Also in November, Torres himself sent a message to Avila in Facebook messenger stating:
You’re right, don’t know why I felt so compelled to protect you and care about you
didn’t know it was 10 yrs already and when i look back on everything I know about
you, I’ll just consider it all a coincidence and if this is what you want from me[,]
you got it, I Love You[,] Sophia Villanuvea [sic] [Avila’s maiden name].
And on December 15, Appellant sent another message from his Facebook account to Avila’s,
asking “Can we talk..?” Avila also testified that Appellant further tried to contact her after
December 15 through additional messages. She testified that this pattern of messaging was the
same pattern that earlier led her to seek the protective order.

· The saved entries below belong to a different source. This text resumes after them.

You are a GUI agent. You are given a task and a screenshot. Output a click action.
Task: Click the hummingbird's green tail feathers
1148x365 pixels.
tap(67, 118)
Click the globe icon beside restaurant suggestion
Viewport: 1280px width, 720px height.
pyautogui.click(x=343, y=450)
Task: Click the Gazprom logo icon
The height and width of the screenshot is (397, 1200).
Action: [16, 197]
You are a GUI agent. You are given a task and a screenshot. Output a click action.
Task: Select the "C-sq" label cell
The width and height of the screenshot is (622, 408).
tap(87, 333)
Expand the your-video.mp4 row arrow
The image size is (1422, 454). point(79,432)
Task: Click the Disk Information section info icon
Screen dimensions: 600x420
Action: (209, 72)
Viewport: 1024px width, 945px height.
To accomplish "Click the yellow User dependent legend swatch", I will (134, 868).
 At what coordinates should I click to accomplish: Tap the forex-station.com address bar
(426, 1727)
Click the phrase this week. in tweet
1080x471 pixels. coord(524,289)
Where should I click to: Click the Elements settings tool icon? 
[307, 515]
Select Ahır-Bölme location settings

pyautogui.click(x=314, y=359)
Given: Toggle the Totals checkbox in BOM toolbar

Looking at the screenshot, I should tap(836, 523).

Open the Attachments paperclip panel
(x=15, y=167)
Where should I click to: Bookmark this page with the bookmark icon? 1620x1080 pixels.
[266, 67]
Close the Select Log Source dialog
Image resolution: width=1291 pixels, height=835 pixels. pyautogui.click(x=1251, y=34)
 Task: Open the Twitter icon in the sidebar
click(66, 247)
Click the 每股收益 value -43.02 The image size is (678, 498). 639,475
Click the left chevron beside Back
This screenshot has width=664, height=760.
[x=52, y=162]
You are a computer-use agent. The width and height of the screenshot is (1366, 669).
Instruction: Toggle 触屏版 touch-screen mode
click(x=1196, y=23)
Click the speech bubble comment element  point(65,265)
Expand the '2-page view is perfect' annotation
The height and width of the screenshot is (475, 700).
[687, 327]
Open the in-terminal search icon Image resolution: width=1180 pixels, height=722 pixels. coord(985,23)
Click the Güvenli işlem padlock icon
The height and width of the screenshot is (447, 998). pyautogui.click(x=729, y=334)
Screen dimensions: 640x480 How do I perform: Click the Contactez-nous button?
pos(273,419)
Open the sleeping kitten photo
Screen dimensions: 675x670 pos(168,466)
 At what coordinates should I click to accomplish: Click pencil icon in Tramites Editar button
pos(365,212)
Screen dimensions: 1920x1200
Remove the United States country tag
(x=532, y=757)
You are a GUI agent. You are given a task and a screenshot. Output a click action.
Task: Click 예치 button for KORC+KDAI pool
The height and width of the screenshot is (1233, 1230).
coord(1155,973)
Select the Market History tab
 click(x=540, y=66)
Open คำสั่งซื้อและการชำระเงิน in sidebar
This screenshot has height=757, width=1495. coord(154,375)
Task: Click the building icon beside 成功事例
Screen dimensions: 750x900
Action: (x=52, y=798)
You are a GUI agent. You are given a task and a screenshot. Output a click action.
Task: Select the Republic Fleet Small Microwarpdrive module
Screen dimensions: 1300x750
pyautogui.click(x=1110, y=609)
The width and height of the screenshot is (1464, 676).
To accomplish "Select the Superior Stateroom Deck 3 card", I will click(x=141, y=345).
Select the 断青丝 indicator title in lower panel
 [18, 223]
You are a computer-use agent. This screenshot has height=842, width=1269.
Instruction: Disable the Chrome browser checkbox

I recount this testimony because Wagner presupposes that a constitutionally permissible
application of the statute requires “harassing manner” to equate to a pattern of communications
that “persistently disturb, bother continually, or pester another person.” 539 S.W.3d at 309. And
here, the record supports an inference that there were more than just the three exhibits that Avila
was able to capture and print. Accordingly, a reasonable jury could have concluded there was a
pattern of communications that harassed a protected person. Accordingly, I concur.
JEFF ALLEY, Justice
August 4, 2021
Before Rodriguez, C.J., Palafox, and Alley, JJ.